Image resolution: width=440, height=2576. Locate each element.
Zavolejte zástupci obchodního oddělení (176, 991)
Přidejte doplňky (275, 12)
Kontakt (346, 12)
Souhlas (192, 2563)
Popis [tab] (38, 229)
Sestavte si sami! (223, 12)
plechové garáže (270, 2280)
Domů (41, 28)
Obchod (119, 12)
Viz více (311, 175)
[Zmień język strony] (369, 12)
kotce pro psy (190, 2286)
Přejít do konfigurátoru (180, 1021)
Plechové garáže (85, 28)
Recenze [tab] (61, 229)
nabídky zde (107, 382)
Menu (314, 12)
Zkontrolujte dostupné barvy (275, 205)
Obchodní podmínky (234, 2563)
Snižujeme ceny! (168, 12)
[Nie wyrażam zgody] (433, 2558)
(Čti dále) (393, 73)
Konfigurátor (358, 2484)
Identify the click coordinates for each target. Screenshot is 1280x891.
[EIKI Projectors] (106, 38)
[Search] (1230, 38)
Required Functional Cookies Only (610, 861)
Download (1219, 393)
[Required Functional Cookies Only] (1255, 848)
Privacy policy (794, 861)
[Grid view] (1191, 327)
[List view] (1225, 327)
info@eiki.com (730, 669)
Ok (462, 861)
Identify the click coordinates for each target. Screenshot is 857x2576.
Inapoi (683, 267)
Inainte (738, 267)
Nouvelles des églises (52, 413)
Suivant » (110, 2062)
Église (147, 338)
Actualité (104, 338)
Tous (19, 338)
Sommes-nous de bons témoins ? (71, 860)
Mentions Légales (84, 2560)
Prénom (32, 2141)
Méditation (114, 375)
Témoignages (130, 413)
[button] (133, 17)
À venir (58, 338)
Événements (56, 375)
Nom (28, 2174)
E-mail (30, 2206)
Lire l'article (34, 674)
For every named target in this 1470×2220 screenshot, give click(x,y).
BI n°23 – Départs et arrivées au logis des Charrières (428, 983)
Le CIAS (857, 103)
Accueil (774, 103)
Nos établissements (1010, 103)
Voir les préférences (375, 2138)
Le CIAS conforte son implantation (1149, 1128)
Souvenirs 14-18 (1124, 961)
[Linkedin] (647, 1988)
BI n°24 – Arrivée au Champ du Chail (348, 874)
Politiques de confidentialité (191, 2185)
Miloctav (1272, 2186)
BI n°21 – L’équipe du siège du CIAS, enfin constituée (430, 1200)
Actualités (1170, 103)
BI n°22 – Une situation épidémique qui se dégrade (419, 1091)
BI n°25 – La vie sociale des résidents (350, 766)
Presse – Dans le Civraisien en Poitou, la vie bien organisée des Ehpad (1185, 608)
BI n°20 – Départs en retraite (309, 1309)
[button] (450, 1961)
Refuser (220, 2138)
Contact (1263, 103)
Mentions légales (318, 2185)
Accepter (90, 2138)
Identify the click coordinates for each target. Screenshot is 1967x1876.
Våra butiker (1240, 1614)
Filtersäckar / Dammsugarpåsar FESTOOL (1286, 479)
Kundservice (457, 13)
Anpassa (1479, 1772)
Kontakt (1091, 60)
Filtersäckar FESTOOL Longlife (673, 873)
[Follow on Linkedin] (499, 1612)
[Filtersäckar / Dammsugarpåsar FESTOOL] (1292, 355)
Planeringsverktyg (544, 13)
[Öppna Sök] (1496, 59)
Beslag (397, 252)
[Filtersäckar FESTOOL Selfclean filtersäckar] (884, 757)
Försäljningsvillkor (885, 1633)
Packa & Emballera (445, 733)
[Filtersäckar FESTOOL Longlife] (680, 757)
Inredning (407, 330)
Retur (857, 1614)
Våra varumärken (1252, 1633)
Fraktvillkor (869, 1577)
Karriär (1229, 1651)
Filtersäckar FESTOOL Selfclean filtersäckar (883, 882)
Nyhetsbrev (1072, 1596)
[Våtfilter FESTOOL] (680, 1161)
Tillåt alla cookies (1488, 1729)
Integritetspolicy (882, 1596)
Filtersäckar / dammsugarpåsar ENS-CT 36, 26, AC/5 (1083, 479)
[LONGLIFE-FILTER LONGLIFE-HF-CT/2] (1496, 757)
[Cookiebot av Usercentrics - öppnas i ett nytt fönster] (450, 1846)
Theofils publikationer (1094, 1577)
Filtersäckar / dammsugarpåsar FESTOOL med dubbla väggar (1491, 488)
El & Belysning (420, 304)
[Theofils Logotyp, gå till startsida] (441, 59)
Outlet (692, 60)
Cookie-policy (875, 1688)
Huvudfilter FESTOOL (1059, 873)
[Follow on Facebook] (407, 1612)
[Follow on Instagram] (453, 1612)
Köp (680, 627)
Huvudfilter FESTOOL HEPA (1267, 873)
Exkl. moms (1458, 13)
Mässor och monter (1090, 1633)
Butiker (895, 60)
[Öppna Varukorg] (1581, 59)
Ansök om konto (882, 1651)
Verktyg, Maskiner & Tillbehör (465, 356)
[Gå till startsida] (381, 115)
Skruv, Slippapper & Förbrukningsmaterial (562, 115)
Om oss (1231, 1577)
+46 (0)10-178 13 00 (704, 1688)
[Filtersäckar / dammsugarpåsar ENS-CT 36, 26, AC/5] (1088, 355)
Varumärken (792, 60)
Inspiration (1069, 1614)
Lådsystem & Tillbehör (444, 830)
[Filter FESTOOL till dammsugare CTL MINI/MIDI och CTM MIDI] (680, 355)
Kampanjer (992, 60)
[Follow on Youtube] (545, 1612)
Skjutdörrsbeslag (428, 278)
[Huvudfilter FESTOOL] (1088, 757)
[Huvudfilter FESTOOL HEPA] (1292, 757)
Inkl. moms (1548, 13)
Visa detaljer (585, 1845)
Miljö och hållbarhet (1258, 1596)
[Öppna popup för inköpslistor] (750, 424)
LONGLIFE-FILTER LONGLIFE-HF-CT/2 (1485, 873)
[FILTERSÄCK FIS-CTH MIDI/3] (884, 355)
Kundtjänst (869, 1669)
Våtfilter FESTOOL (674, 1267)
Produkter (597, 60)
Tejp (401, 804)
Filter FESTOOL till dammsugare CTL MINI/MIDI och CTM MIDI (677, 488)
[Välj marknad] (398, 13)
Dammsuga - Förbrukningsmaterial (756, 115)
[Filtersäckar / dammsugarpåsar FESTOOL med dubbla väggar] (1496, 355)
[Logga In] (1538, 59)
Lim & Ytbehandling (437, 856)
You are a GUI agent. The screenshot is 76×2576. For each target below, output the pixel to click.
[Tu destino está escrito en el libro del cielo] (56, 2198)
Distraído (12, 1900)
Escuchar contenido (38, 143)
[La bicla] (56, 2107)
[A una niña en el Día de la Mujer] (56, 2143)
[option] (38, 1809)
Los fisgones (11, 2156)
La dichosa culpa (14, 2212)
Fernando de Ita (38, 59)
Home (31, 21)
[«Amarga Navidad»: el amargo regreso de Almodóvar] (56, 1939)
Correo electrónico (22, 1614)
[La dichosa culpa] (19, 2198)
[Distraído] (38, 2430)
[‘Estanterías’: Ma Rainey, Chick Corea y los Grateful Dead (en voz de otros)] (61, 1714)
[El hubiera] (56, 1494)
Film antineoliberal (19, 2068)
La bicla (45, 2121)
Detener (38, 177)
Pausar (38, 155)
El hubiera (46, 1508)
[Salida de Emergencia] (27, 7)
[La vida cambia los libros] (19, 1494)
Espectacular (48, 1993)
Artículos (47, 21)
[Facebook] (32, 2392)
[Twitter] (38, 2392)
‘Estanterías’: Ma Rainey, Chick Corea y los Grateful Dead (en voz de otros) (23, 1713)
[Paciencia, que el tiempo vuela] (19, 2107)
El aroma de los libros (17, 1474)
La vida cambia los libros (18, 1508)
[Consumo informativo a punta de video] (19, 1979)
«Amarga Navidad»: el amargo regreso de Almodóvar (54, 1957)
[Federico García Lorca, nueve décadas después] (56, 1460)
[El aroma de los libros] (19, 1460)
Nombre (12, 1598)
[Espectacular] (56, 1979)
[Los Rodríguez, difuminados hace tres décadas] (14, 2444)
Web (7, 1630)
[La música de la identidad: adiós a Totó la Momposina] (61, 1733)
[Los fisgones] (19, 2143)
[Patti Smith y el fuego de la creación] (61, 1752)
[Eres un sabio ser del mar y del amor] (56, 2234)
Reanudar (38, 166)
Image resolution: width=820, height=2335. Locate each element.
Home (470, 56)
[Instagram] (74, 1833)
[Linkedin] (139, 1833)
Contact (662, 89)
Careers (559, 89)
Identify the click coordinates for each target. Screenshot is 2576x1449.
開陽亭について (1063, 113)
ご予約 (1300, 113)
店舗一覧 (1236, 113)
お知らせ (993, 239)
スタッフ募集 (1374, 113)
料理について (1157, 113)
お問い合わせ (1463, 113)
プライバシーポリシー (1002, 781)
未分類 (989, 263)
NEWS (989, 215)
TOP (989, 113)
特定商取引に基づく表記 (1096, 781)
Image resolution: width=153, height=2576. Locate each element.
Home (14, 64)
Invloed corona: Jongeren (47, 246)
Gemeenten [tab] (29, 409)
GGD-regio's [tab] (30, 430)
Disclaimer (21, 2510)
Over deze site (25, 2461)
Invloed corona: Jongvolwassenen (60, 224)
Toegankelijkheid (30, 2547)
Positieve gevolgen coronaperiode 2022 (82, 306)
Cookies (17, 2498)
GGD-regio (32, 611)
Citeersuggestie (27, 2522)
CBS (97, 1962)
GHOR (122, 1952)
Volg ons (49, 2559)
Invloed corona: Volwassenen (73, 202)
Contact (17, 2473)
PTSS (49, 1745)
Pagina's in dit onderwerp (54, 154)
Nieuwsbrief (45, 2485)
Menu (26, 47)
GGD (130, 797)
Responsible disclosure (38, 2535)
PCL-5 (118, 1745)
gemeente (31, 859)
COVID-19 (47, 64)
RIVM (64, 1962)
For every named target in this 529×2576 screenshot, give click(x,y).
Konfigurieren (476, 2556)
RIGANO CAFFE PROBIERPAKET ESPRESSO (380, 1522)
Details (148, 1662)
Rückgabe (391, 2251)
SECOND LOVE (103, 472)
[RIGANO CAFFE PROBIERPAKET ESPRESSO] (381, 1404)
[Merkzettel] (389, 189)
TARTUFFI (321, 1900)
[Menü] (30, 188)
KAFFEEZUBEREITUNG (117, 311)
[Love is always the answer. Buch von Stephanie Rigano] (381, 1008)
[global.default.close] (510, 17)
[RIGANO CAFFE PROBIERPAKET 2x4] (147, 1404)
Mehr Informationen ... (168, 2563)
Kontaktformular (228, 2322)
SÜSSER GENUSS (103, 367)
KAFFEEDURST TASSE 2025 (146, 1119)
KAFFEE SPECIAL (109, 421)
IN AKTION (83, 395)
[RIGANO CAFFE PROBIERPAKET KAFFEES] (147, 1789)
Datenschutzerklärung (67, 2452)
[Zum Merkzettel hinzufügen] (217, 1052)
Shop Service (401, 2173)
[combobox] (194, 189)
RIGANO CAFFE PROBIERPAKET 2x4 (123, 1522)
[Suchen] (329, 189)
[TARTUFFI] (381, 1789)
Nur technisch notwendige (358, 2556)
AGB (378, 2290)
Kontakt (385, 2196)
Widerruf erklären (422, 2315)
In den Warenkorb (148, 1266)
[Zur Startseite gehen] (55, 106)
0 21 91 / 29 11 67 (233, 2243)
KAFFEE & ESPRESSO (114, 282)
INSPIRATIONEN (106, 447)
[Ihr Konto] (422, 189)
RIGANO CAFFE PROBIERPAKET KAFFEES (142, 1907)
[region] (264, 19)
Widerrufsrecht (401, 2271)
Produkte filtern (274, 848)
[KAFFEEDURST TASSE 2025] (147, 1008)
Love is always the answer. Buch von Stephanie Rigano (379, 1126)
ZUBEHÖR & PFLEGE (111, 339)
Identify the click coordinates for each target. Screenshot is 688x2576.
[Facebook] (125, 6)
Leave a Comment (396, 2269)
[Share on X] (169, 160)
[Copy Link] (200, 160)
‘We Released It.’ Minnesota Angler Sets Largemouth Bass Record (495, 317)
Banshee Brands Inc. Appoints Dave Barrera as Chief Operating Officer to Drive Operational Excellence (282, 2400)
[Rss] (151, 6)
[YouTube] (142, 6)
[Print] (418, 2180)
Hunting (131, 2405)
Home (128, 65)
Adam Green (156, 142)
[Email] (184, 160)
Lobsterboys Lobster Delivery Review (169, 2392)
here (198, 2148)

....

> [TASK PROMPT]: For this exercise, repeat exactly the lines of the data above from the one with "[Search] (1230, 38)" down to the one with "Accepter (90, 2138)", both end lines included.

> [WORKED SOLUTION]:
[Search] (1230, 38)
Required Functional Cookies Only (610, 861)
Download (1219, 393)
[Required Functional Cookies Only] (1255, 848)
Privacy policy (794, 861)
[Grid view] (1191, 327)
[List view] (1225, 327)
info@eiki.com (730, 669)
Ok (462, 861)
Identify the click coordinates for each target. Screenshot is 857x2576.
Inapoi (683, 267)
Inainte (738, 267)
Nouvelles des églises (52, 413)
Suivant » (110, 2062)
Église (147, 338)
Actualité (104, 338)
Tous (19, 338)
Sommes-nous de bons témoins ? (71, 860)
Mentions Légales (84, 2560)
Prénom (32, 2141)
Méditation (114, 375)
Témoignages (130, 413)
[button] (133, 17)
À venir (58, 338)
Événements (56, 375)
Nom (28, 2174)
E-mail (30, 2206)
Lire l'article (34, 674)
For every named target in this 1470×2220 screenshot, give click(x,y).
BI n°23 – Départs et arrivées au logis des Charrières (428, 983)
Le CIAS (857, 103)
Accueil (774, 103)
Nos établissements (1010, 103)
Voir les préférences (375, 2138)
Le CIAS conforte son implantation (1149, 1128)
Souvenirs 14-18 (1124, 961)
[Linkedin] (647, 1988)
BI n°24 – Arrivée au Champ du Chail (348, 874)
Politiques de confidentialité (191, 2185)
Miloctav (1272, 2186)
BI n°21 – L’équipe du siège du CIAS, enfin constituée (430, 1200)
Actualités (1170, 103)
BI n°22 – Une situation épidémique qui se dégrade (419, 1091)
BI n°25 – La vie sociale des résidents (350, 766)
Presse – Dans le Civraisien en Poitou, la vie bien organisée des Ehpad (1185, 608)
BI n°20 – Départs en retraite (309, 1309)
[button] (450, 1961)
Refuser (220, 2138)
Contact (1263, 103)
Mentions légales (318, 2185)
Accepter (90, 2138)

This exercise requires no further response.